1.2 N19、Prismalin-14基因组织表达的PCR检测
根据基因库 (Gen Bank) 提供的N19与Prismalin-14序列设计引物N19-F/N19-R和Prismalin-14-F/Prismalin-14-R (表1) , 引物由上海生工生物工程有限公司合成。以各组织的c DNA为模板, 分别用引物N19-F/N19-R和Prismalin-14-F/Prismalin-14-R进行N19和Prismalin-14基因的组织表达差异分析。PCR反应体系为10μL, 包括10×Ex Taq Buffer 1μL, d NTP Mixture (2.5 mmol·L-1) 0.2μL, 正、反向引物 (10μmol·L-1) 各0.25μL, Ex Taq DNA polymerase 0.05μL, c DNA 0.25μL, RNase-free H2O 8μL。反应程序为94℃预变性5min, 然后35个循环;94℃变性30 s, 67.6℃ (N19) /65.2℃ (Prismalin-14) 退火30 s, 72℃延伸1 min。最后72℃延伸10 min, 4℃保存。用琼脂糖电泳对PCR产物进行检测。
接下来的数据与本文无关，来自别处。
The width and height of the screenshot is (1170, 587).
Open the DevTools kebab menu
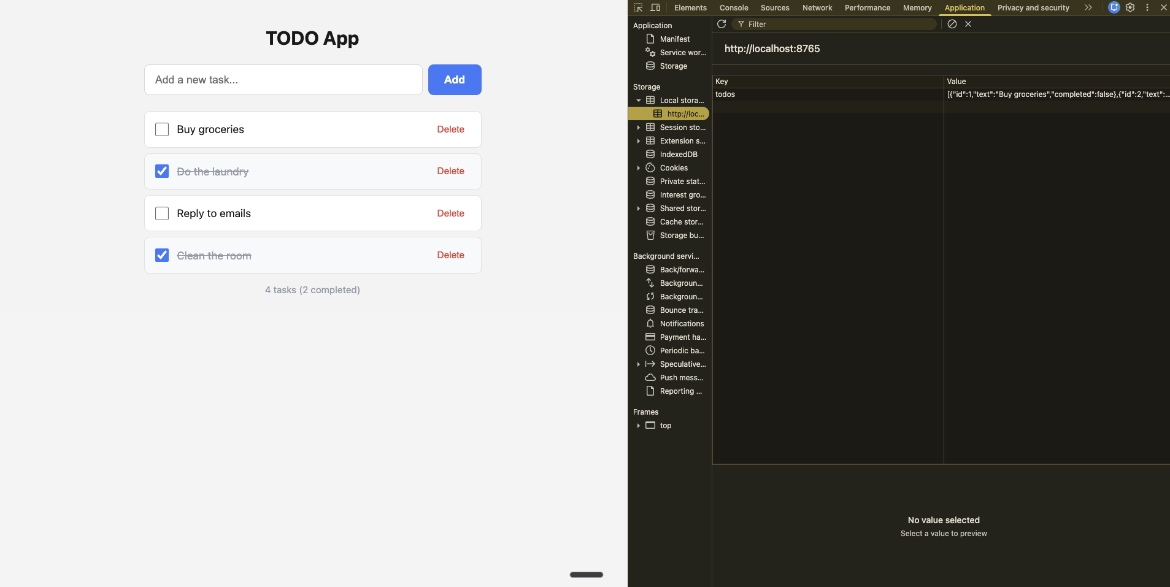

1.3 N19、Prismalin-14基因表达差异的Real-Time FQ-PCR分析
在预试验中发现18S rRNA在合浦珠母贝各组织中的表达量较GAPDH与β-actin稳定[14,15], 因此选用18S rRNA作为该试验的内参基因并设计引物, 其余Real-Time FQ-PCR引物从其他文献中引用 (表1) 。按照Ta KaRa公司的SYBRPremin Ex TaqTM (Tli RNase H Plus) 试剂盒说明书, 分别用引物N19-F-RT/N19-R-RT和Prismalin-14-F-RT/Prismalin-14-R-RT (表1) 进行N19和Prismalin-14基因的荧光定量表达分析, 反应体系为20μL:2×SYBRPremix Ex TaqTM10μL, 正、反向引物 (10μmol·L-1) 各0.4μL, c DNA 1μL, RNase-free H2O8.2μL。反应程序为95℃30 s;95℃5 s, 60℃30 s, 40个循环。采用相对定量CT法 (2-ΔΔCTmethod) 分析数据。CT为荧光信号达到阈值时的PCR扩增循环数, ΔCT为目的基因CT值与内参基因CT值的差值, 将比较组中ΔCT最小的组作校正样标 (笔者试验中所有组均以育珠贝外套膜Prismalin-14的ΔCT为校正样标) , ΔΔCT为各样品ΔCT与校正样标ΔCT的差值, 最后求出2-ΔΔCT值, 表示各样品表达量相对于校正样标的倍数。运用软件SPSS19.0进行单因素方差分析 (ANOVA) , 选用LSD多重比较法分析各组间是否存在显著性差异 (P<0.05为差异显著, P<0.01为差异极显著) 。
2 结果与分析
2.1 N19、Prismalin-14基因的组织表达谱
所提RNA经电泳检测结果可见清晰的28S rRNA和18S rRNA条带 (图1) , 其中闭壳肌、肠和鳃样品中提取的RNA含量较少, 肝胰脏、外套膜和珍珠囊提取的RNA含量较高。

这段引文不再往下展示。